Slow Motion House Price Correction?

As part of our regular communication pieces, we thought it would be nice to hear from some of the managers who invest our clients’ money. We try to pick topical or educational matters which we think our clients will find interesting and informative.



The first blog is by Ed Monk, Ed joined Fidelity in 2016 following a 13-year career in newspaper journalism, most recently as Investment Editor at The Daily Telegraph. He was previously News Editor and Personal Finance Editor for Thisismoney.co.uk, the money channel for Mail Online and has contributed articles to the Daily Mail.


Slow Motion house price correction.


Unlike the stock market, where a change in mood and the direction of prices can be sudden, it takes far longer for sentiment in the property market to turn around.


Part of the reason for that is that property transactions take a long time, which is not the case for much more liquid assets like shares.

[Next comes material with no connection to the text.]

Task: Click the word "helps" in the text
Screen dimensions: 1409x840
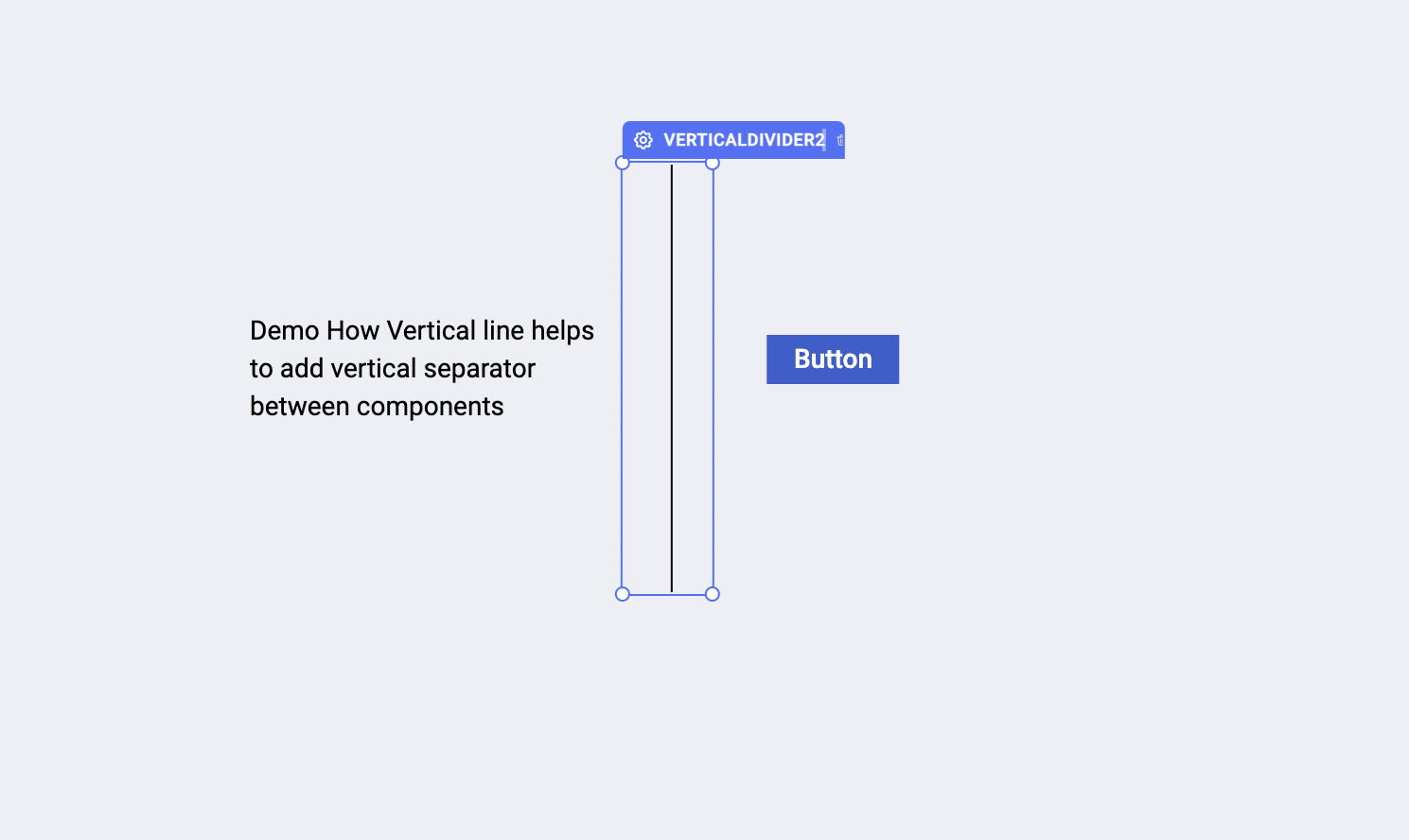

The lengthy house-buying process requires prices not to swing about in the short term, and they tend not to.


How we view property, particularly over the past 20 years or more, also contributes to the stickiness of house prices. Sellers have become used to not ever having to cope with a fall in their property’s value, so they simply won’t agree to sell for anything other than a healthy capital gain.

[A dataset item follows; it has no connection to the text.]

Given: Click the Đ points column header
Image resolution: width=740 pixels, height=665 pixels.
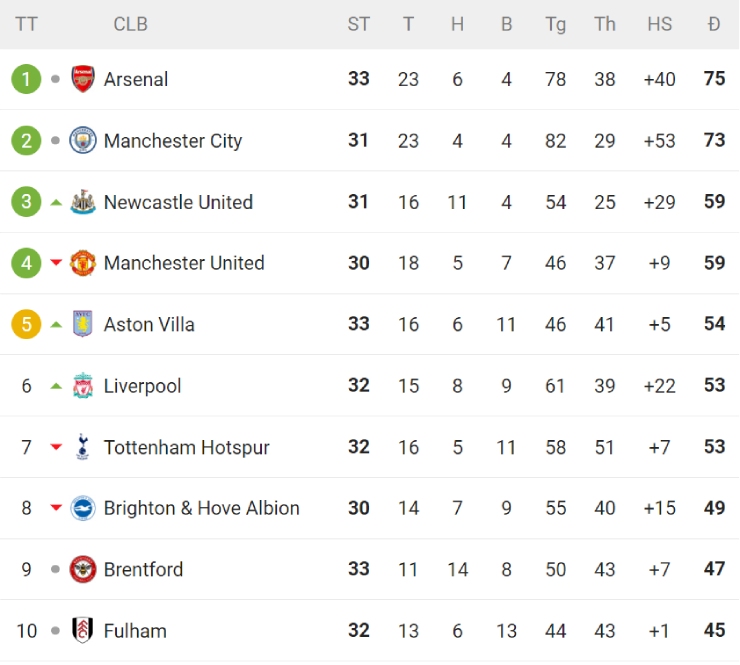Looking at the screenshot, I should pos(713,24).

But is that about to change?


Rightmove, the property listing website, today published its latest house price index which confirmed the first fall in prices in the South East of England since 2011. Unlike most other house price data, the Rightmove figures record asking prices listed by sellers on its website. It is a snapshot of seller sentiment.


I don’t wish to overblow the numbers - the average asking price for the whole of the UK was 0.8% higher in April than a year before, and seven out of 11 regions posted their highest ever asking price. The fall in the South East was only 0.1%.


Yet it should still give us pause for thought. Not since the dark days of the financial crisis, with the economy on life support and a double-dip recession a real possibility, have house sellers in the well-heeled South East deemed it necessary to give way in property negotiations.


Asking prices in London, which is regarded as a separate region, have already been falling and this appears to be spreading now to the wider South East. There’s a theory that, rather than being a separate market from the rest of the UK, London property instead tends to forerun the rest of the country.


You can see this effect if you consider the way prices have risen over the years, starting from London.


As the global appeal of the richest London neighbourhoods drove prices there sky-high, residents cashed-in and moved to less established areas. Sellers from Kensington, say, moved to Putney or Islington, where the process was repeated and sellers in those places shipped out to Brixton or Walthamstow. Or to satellites of the London market such as Brighton or Oxford, and on and on it went.


We could now be seeing that process beginning to work in reverse. A slow-motion correction.


For those who have simply bought a property to live in, this should be of no concern. Among these people, the only real benefit of fast rising prices comes to those downsizing or moving to a less desirable area. For everyone else, what you gain by selling you then lose by having to pay more when you buy.


The real pain of falling house prices falls on those who have purchased investment properties in addition to their home.


So far, the pain has been limited. Yet the slow-moving nature of housing market sentiment suggests that, now sellers have become more negative, more widespread falls will follow.